## REQUIRED WORK
Your copy should begin at the line containing "The image size is (1400, 842)." and end at the last line of the records below, matching each line exactly and leaving out pictures.

[Dataset entries]

<<<<

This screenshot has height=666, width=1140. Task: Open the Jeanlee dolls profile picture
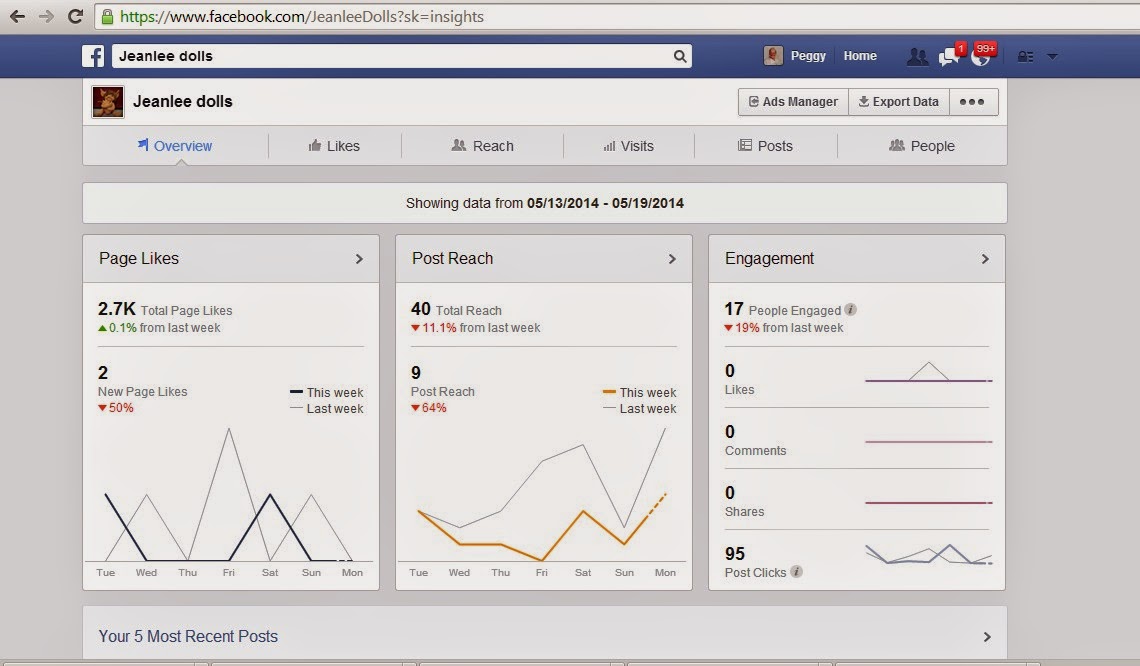click(x=107, y=101)
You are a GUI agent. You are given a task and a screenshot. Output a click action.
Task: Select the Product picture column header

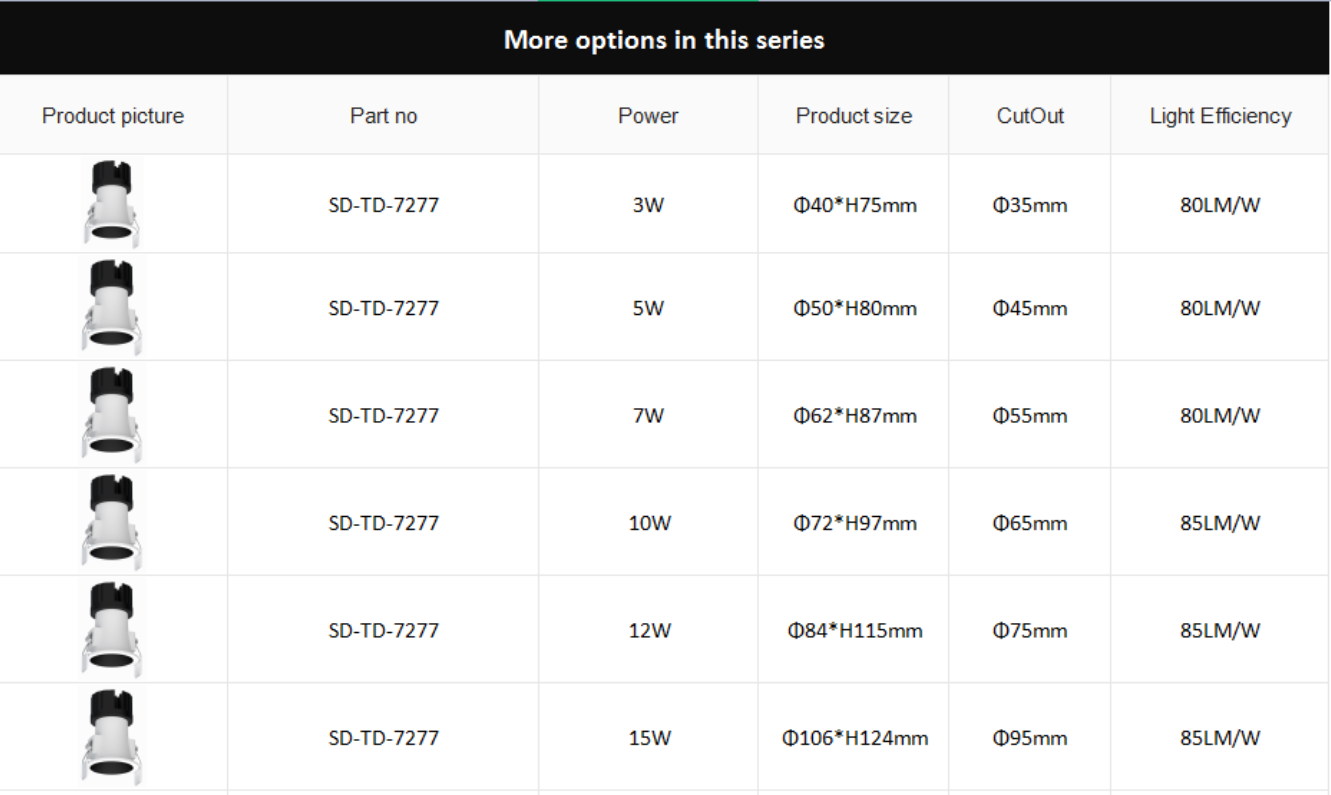(x=113, y=116)
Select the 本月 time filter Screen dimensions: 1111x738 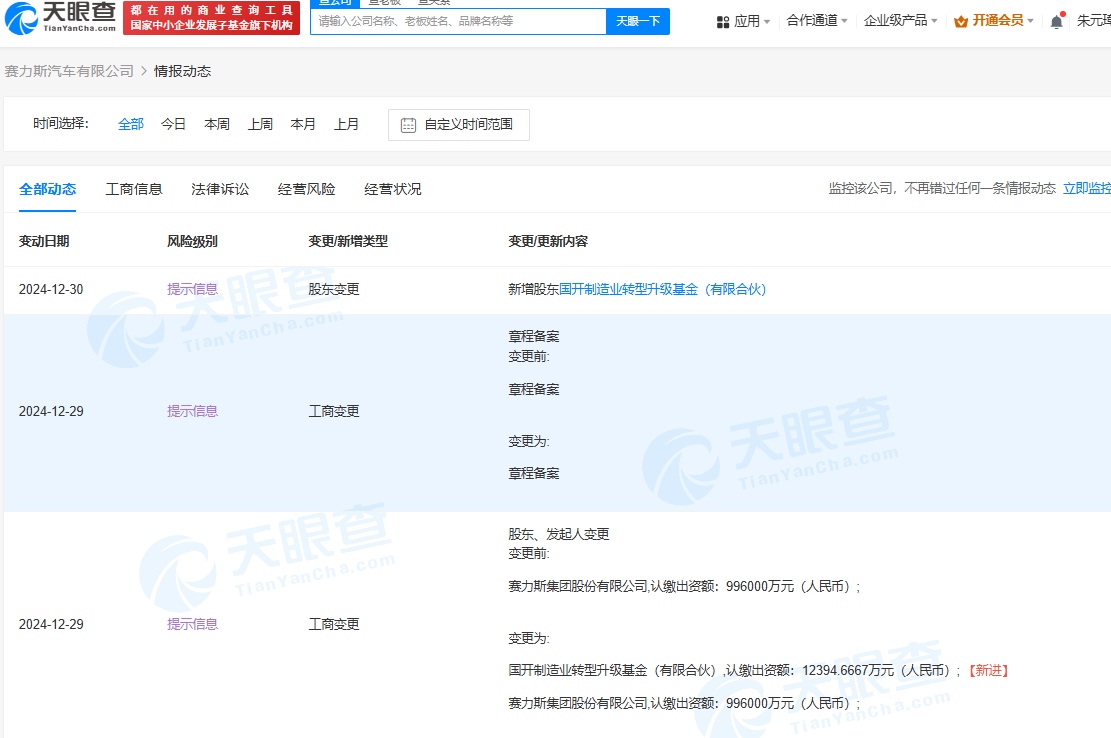(302, 123)
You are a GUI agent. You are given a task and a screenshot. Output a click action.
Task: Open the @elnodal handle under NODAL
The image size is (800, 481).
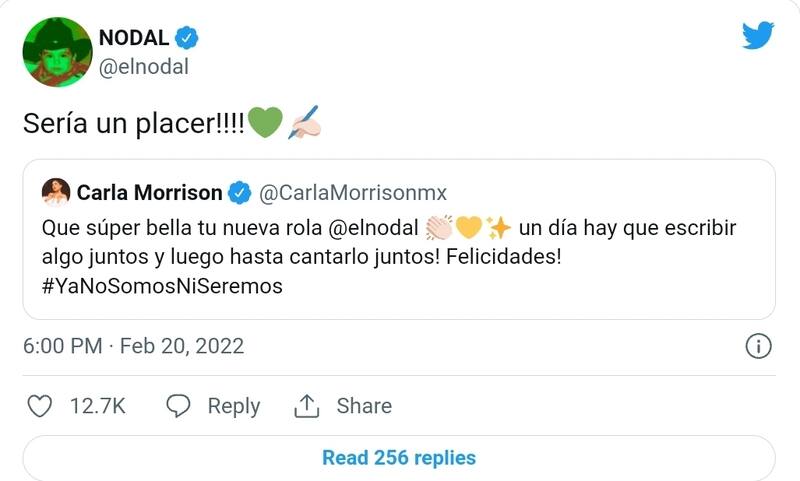coord(143,67)
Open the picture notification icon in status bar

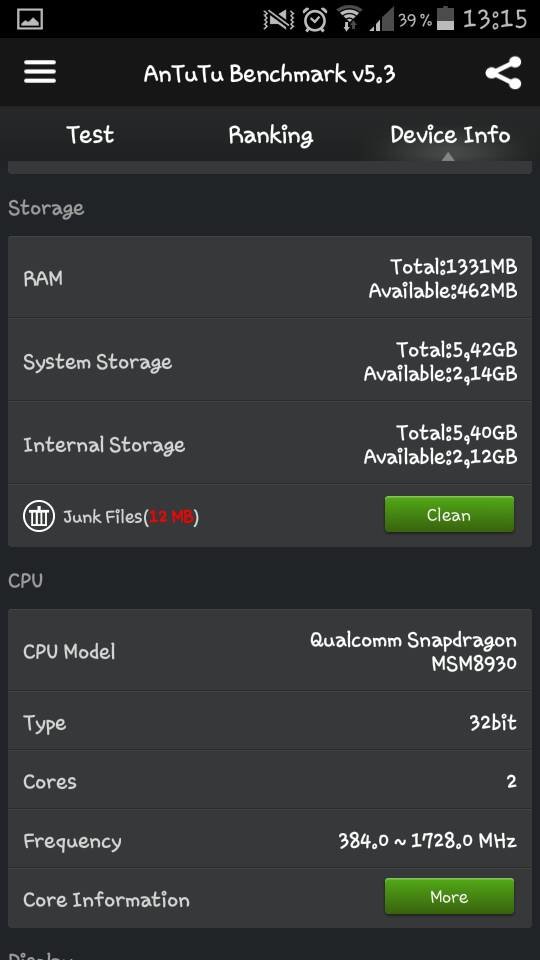29,19
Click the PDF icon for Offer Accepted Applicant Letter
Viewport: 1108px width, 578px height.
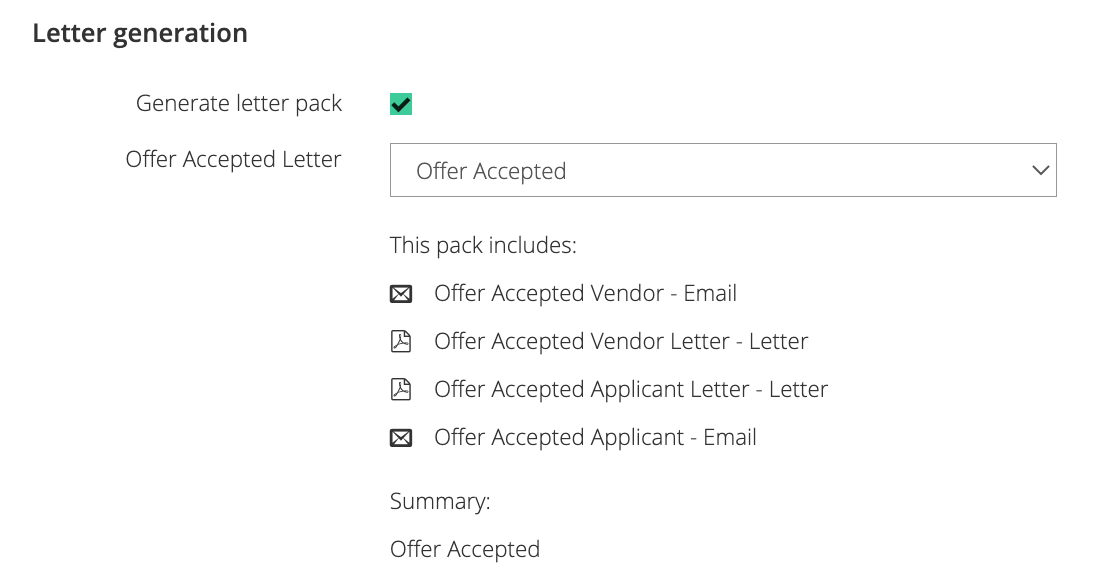coord(401,389)
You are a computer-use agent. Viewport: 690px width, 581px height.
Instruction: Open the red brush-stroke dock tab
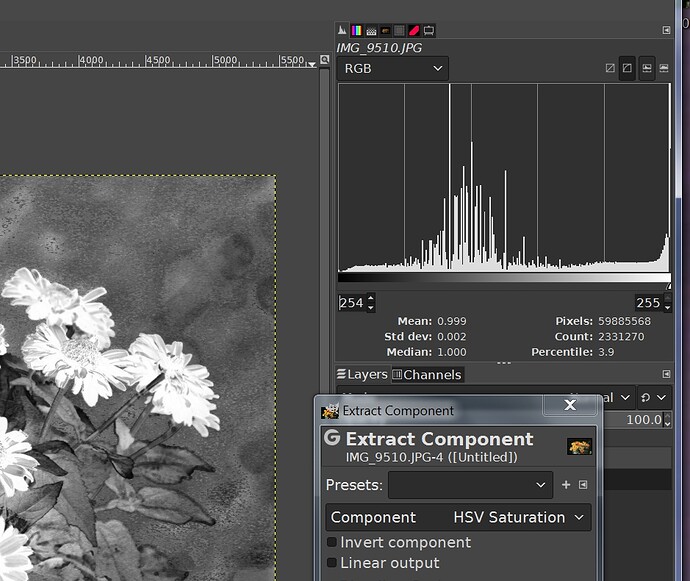click(414, 31)
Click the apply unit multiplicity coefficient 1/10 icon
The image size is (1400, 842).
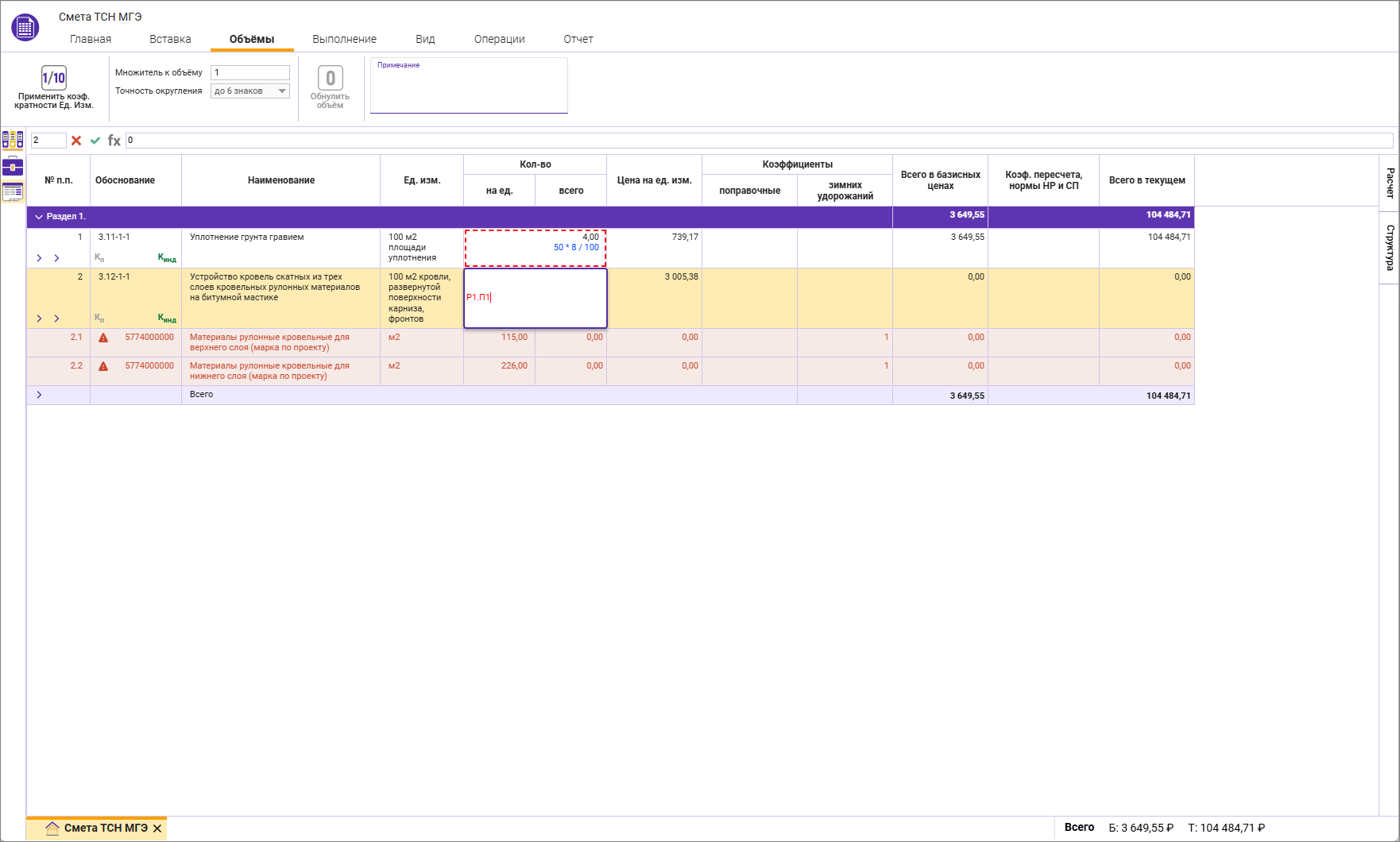point(53,78)
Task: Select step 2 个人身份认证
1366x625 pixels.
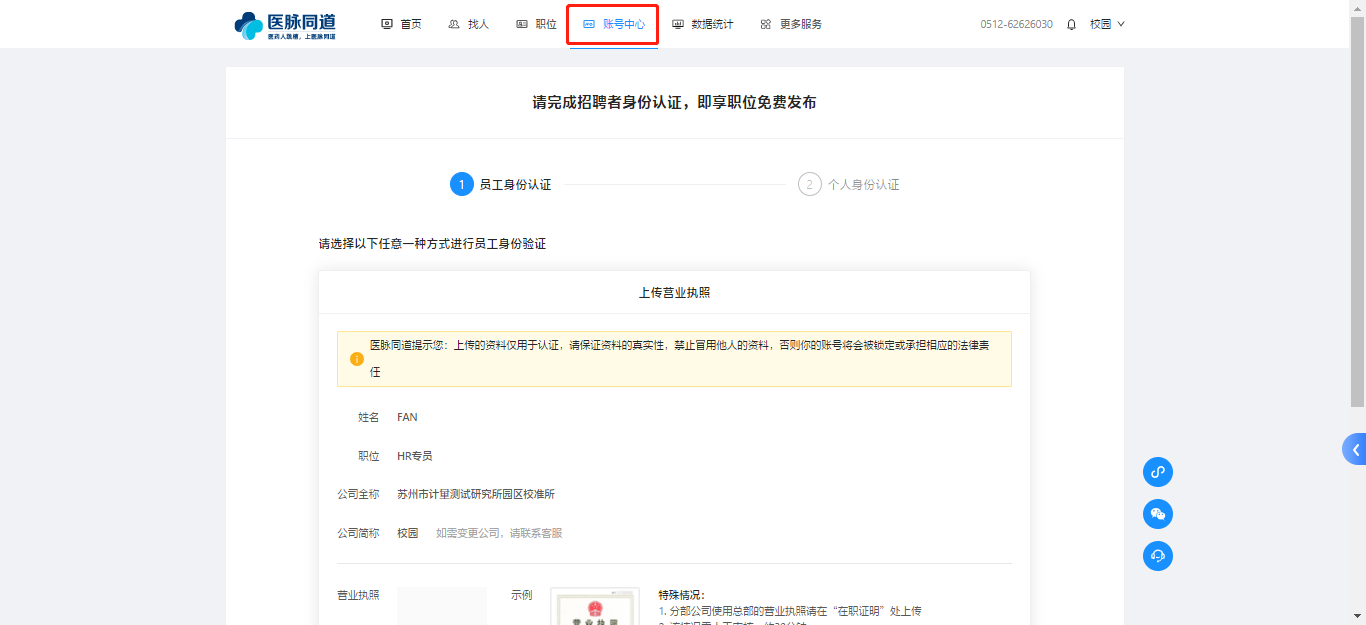Action: [x=849, y=185]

>>>>

## EXERCISE RESPONSE
The image size is (1400, 842).
point(53,78)
Task: Select step 2 个人身份认证
1366x625 pixels.
Action: [x=849, y=185]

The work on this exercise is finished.